Sweetly conceived, Ryan White’s documentary Good Night Oppy is a loving ode to the personification of technology. It might not tread any new ground, but the film can be enjoyed by adults and kids alike.
Two robotic exploration rovers named Opportunity and Spirit are launched by NASA in 2004. As chronicled by the mission designers, engineers, flight crew, and NASA personnel, Spirit and Opportunity were meant to spend only 90 sols (one day on Mars). Utilizing archival footage from NASA and computer recreations of each rover’s mission on the planet, the humans learn to love the rovers more than just as machines.
The achievements of NASA are extensive, but more than anything, Good Night Oppy shows the sheer amount of effort and coordination their projects take to achieve. Every circuit, gear, lens, and screw is tested and re-tested over a period of months in order to make a launch date. This involves long hours of hard work by hundreds of people.
More than anything, these engineers and scientists’ hard work is put on a razor’s edge when the mission begins. All this planning and time turns into a waiting game. Anytime a meteor hits the ships carrying the rovers, there’s a wave of anxiety that hits mission control. When each ship lands, nervous energy fills the room. Is all that time and effort going to go to waste when it’s this close?
Once word reaches down of the successful landings, it turns into a mountain of dorky jubilation. Tears are shed, and hugs are shared. The most engrossing aspect was these different personalities laid bare. Some of the sharpest engineering minds are in that room, but that doesn’t necessarily translate to suave charisma. It’s a bunch of geeks. And when they celebrate their achievements, they respond with the silly jubilation rarely seen in real life.
The true stars of the film are the rovers themselves. It’s a manipulative trick to have CGI representations of the rovers, but it’s the only way to make the film more dynamic. Otherwise, it would have only been sparse talking head interviews and NASA archival footage. Each rover has its own unique personality, with Opportunity being the more level-headed star. Spirit is relegated to the little brother but still has its own storyline. The personification of these rovers gives the audience a rooting interest in what is happening on Mars.

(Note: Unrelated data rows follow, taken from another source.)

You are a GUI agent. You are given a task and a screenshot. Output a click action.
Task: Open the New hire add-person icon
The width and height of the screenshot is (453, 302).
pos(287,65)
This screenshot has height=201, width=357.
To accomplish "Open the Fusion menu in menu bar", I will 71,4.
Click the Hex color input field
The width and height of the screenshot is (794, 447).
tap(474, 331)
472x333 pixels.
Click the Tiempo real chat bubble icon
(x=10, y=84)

The rovers’ tenacity is the main attraction. Originally designed for 90 sols, both outlast their mission dates and continue providing vital surface data for the people back at NASA. It gets a bit hokey near the end when each person talks about how enthralled the world was with their story, but no one is putting on a show. They believe that the world is transfixed on these rovers, and that commitment is important.
Angela Bassett provides the voiceover for the rover diary entries, which grants a steady calm over highly scientific mechanisms. Just as the visuals of the rovers were obviously not real, it makes the diary entries equally suspect. At the end of the day, this is a movie meant to entertain. Regardless of the manipulation or devices, it gets the job done very well.
Good Night Oppy will almost certainly leave you with a smile on your face, and maybe even a tear in your eye. It’s a testament to human achievement and scientific exploration. Essentially, it’s like a live-action WALL-E.
Good Night Oppy premiered at the Telluride Film Festival on September 3, 2022 and had a limited release in US theaters starting on November 4. The documentary starts streaming on Prime Video on November 23, 2022.